En revanche, les autres combinaisons estro-progestatives étaient associées à des augmentations sensibles du risque de cancer du sein (RR de 1,69 en moyenne) ; ces combinaisons incluaient différents progestatifs aux activités physiologiques variables, mais aucune différence importante n'était mise en évidence entre eux.

La prise d'un estrogène sans progestatif (traitement réservé aux femmes ayant subi une hystérectomie)1 était elle aussi associée à un risque augmenté de cancer du sein (RR de 1,29).

En outre, l'analyse ne mettait pas en évidence de différence de risque selon la voie d'administration de l'estrogène, qu'il s'agisse de comprimés, de gels ou de patchs. Le sur-risque de cancer du sein semblait s'atténuer à l'arrêt du THM, mais un prolongement de la durée de l'étude est nécessaire pour confirmer ce résultat.

Il serait prématuré d'affirmer, à partir de ces résultats, que les associations d'estrogène et de progestérone, ou d'estrogène et de dydrogestérone n'augmentent pas le risque de cancer du sein. D'une part, parce que E3N est la seule étude à avoir évalué le lien entre ces traitements et le risque de cancer du sein. Or, en épidémiologie, les résultats doivent s'inscrire dans un faisceau de preuves avant de pouvoir être admis. D'autre part, parce que nos données suggèrent qu'au-delà de 4 années d'utilisation, le risque de cancer du sein est tout de même augmenté.
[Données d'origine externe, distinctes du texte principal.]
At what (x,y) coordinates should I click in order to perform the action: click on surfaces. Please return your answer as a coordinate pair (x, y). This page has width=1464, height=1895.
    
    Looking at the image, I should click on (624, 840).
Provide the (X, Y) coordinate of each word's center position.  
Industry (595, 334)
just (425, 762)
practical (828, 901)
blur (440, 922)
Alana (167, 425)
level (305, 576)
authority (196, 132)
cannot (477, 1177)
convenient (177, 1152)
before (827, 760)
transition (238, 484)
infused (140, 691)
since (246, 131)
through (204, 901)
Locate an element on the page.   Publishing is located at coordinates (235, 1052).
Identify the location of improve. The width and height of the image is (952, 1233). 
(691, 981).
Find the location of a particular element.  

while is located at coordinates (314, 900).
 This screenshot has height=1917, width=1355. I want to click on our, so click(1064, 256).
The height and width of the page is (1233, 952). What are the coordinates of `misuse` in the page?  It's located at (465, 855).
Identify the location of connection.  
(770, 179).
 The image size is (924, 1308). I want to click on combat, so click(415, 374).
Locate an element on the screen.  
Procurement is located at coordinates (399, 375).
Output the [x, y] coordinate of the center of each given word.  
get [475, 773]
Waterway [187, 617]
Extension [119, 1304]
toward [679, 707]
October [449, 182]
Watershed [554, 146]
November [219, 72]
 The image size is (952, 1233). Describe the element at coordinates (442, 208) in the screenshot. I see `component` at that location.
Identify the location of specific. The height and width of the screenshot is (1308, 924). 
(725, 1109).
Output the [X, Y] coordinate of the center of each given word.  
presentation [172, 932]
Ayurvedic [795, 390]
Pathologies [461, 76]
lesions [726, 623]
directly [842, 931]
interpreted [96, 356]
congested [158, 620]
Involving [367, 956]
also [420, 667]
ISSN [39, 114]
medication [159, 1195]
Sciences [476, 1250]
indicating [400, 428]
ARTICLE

Il est en tout cas probable que ces deux associations estro-progestatives soient moins délétères que les autres vis-à-vis du risque de cancer du sein. Cependant, les associations d'estrogène et de progestérone semblent en parallèle être associées à une augmentation du risque de cancer de l'endomètre. Bien que ce cancer soit dix fois moins fréquent que le cancer du sein, cet effet délétère des associations d'estrogène et de progestérone doit être pris en compte.

Les résultats de l'étude E3N sont très importants car ils ouvrent une piste extrêmement intéressante à explorer dans le cadre d'une démarche d'identification de THM ayant le meilleur profil bénéfices / risques. D'autres travaux de recherche portant sur les combinaisons estrogène + progestérone et estrogène + dydrogestérone doivent être encouragés.

Conclusion

Rappelons les recommandations de l’Agence Nationale de sécurité du Médicament et des produits de santé (ANSM) : le THM est indiqué chez la femme ménopausée présentant des troubles fonctionnels liés à la ménopause et altérant sa qualité de vie. Il doit être prescrit à la dose minimale efficace, pour la durée la plus courte possible, dans le respect des précautions d’emploi et des contre-indications. Dans tous les cas, toutes les femmes traitées par THM doivent bénéficier d'une ré-évaluation régulière de leur traitement, au moins une fois par an.

Pour en savoir plus, cliquez ici : icone pdf (2008) icone pdf (2009)

1. La prise d'un estrogène sans progestatif augmente le risque de cancer de l'endomètre (corps de l'utérus). L'association d'un estrogène et d'un progestatif (THM estro-progestatif) constitue donc le traitement standard pour les femmes n'ayant pas subi d'hystérectomie (ayant toujours leur utérus).